Every man is profoundly aware that his drooping balls are a major liability. You needn’t look far for examples of what can go horribly wrong. To name just three recent(ish) cautionary tales: “This Poor Man Accidentally Got His Testicle Trapped in an IKEA Stool”; “Fire Crews Free Hotel Guest After His Testicles Got Trapped in the Slats of a Plastic Chair as He Sat in His Hotel Room Naked”; and “Grandpa Gets His Nuts Stuck in the Patio Furniture.”
It’s not easy living a life in which one wrong move can end in your skin purse being pancaked between ass and chair. Nor do you ever know when a speeding hummingbird will take the low road and bash into your ballsack.
All of which makes you wonder: Will evolution eventually step in to stop the nonsense? Will our testicles gradually travel upward into our bodies, where they’d be protected from sadistic slatted chairs and bold birds?
Per Sarah “Sally” Otto, an evolutionary biologist and professor at the University of British Columbia, the simple answer is probably “no.” That’s because being suspended outside the body is critical to how our testes function.
There have been a number of theories that aim to explain why this is. One says they’re ornaments that display our reproductive prowess, much like peacock feathers (though researchers doubt this, arguing that if it were the case, we’d likely have more embellished sacks by now).
The more accepted explanation is one you’ve no doubt already heard: That sperm do better at lower temperatures, and as Otto says, “would be non-functional if testes were internal.”

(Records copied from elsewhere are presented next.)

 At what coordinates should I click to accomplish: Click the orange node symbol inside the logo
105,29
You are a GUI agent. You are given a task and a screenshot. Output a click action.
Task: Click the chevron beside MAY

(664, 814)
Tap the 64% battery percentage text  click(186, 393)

But the scrotal system is even more sophisticated than that: Our external scrotums actively perform a thermoregulatory dance to protect and promote healthy sperm (among other things), depending on the circumstance. That would explain why they cozy up to our bodies during sex — they’re warming up our sperm to empower them for a trip past the cervix and to the fallopian tubes (while also preventing unnecessary collisions caused by the combination of dangling balls and spirited thrusting).
In other words, to develop internal balls, we’d have to engage in a sweeping reproductive makeover. The reason our sacks hang is because evolution already came to a careful balance: It decided that they’re not vulnerable enough to stop us from reproducing, yet they’re low enough to keep our sperm from boiling over. For that to change, Otto says “sperm would have to evolve to function better at higher temperatures,” a trait which likely would have evolved long ago if it were that easy (that, or dangling ballsacks would have to be more strongly selected against).

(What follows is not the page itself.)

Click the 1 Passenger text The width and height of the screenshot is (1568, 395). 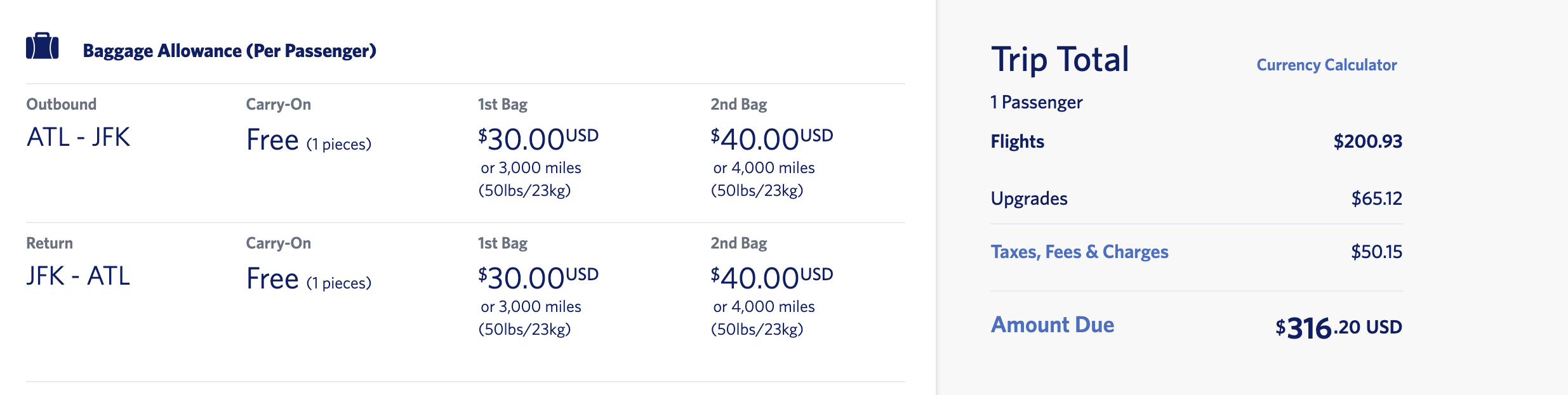[x=1036, y=102]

If anything, it may be that our nuts have to hang even lower as global warming continues to put the heat on our sperm. But that doesn’t mean innie ballsacks are decidedly out of the question. As evolutionary biologist John McCormack tells me, many other species, including birds, “have internal testes, even though their internal temperatures are much higher” than ours.
Still, it’s only when ball-related incidents genuinely threaten humanity’s future that evolution will even consider making that change. So for now, stay away from hummingbirds and patio chairs and hope for the best.